(Screenshot and document pointing data)
========

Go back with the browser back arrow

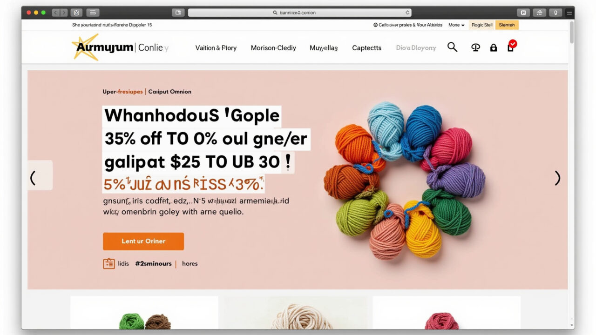click(55, 13)
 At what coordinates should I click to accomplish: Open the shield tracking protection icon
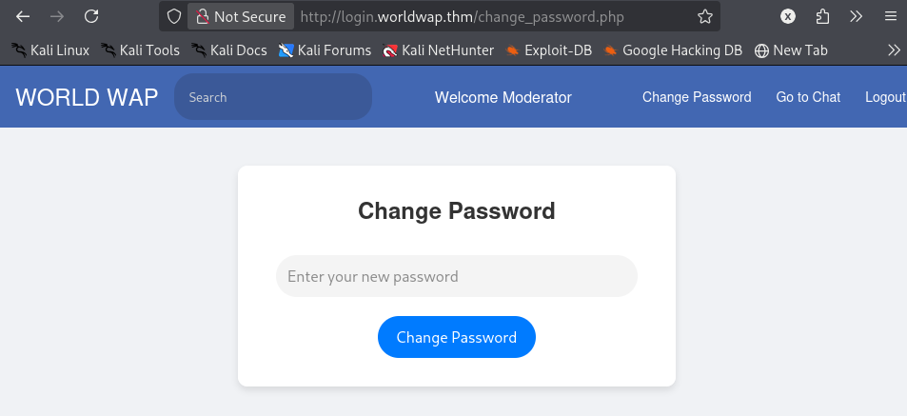click(x=173, y=17)
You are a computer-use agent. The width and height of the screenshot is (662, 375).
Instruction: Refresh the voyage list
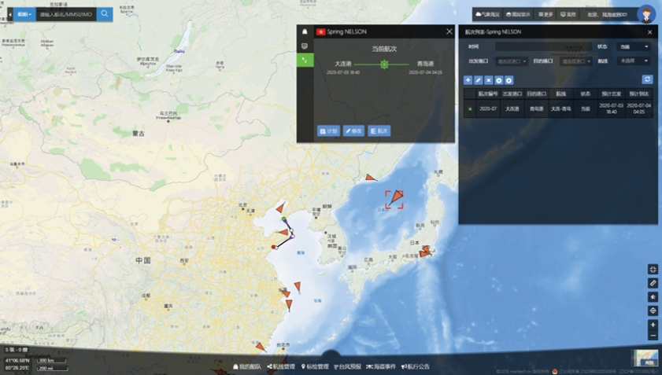point(647,79)
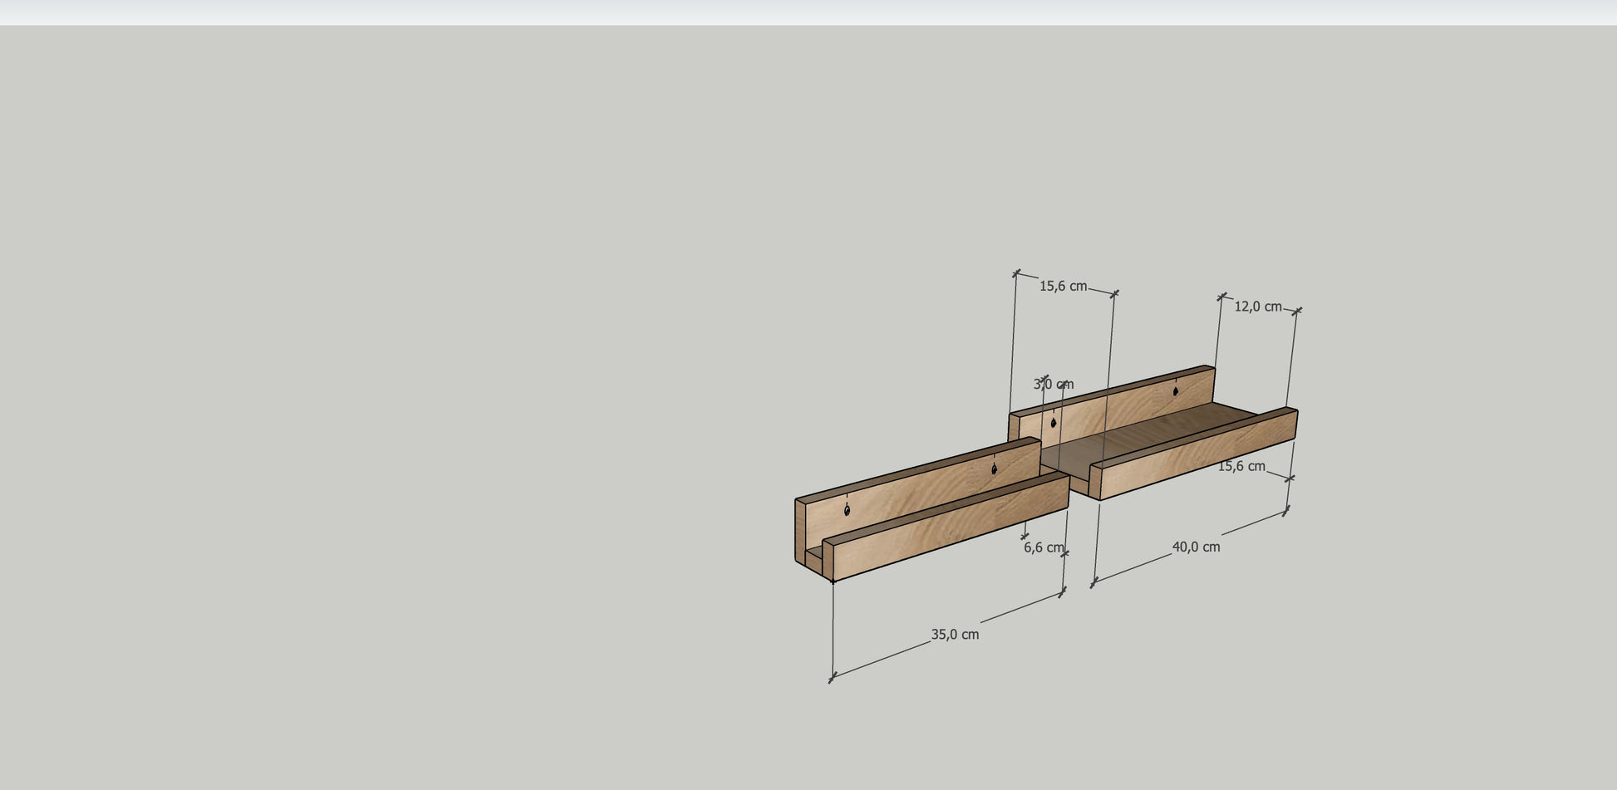The width and height of the screenshot is (1617, 790).
Task: Click the 35,0 cm dimension's bottom-left endpoint tick
Action: pos(832,679)
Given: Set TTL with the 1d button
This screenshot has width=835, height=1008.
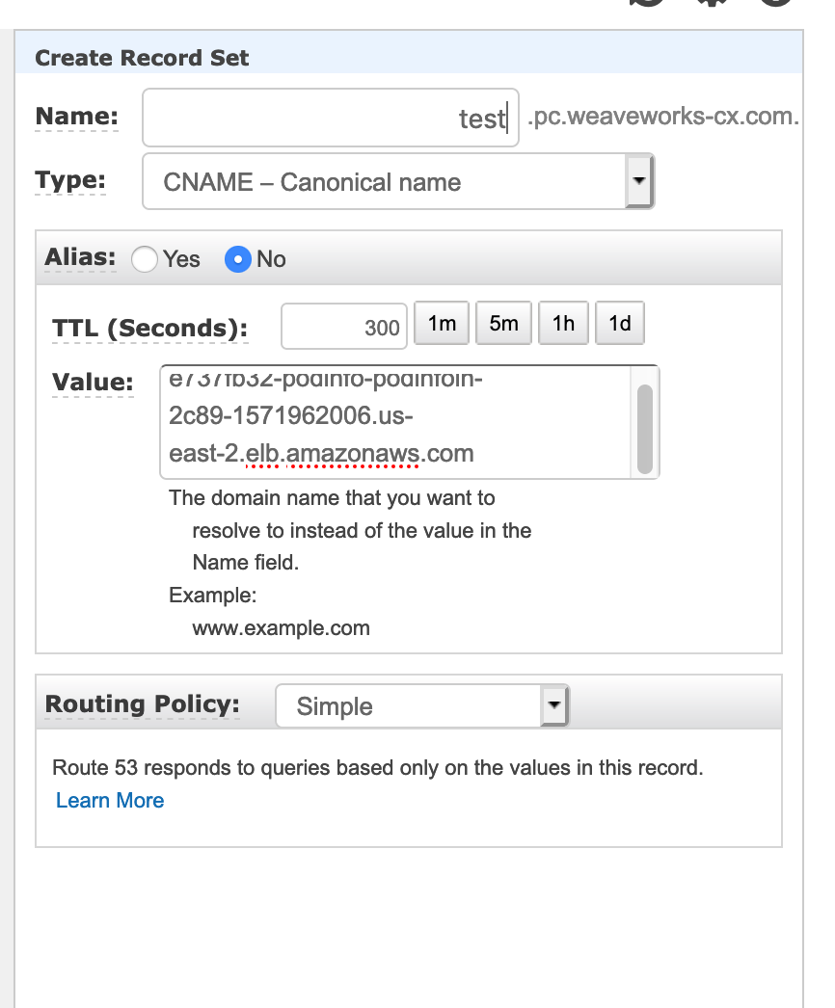Looking at the screenshot, I should 619,323.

========

[THE PROBLEM]: Could you repeat all the rows above word for word, leaving the pictures out?

[FINISHED ANSWER]:
Go back with the browser back arrow

click(55, 13)
 At what coordinates should I click to accomplish: Open the shield tracking protection icon
click(x=173, y=17)
You are a computer-use agent. The width and height of the screenshot is (662, 375).
Instruction: Refresh the voyage list
point(647,79)
The width and height of the screenshot is (1617, 790).
Task: Click the 35,0 cm dimension's bottom-left endpoint tick
Action: pos(832,679)
Given: Set TTL with the 1d button
This screenshot has width=835, height=1008.
Looking at the screenshot, I should 619,323.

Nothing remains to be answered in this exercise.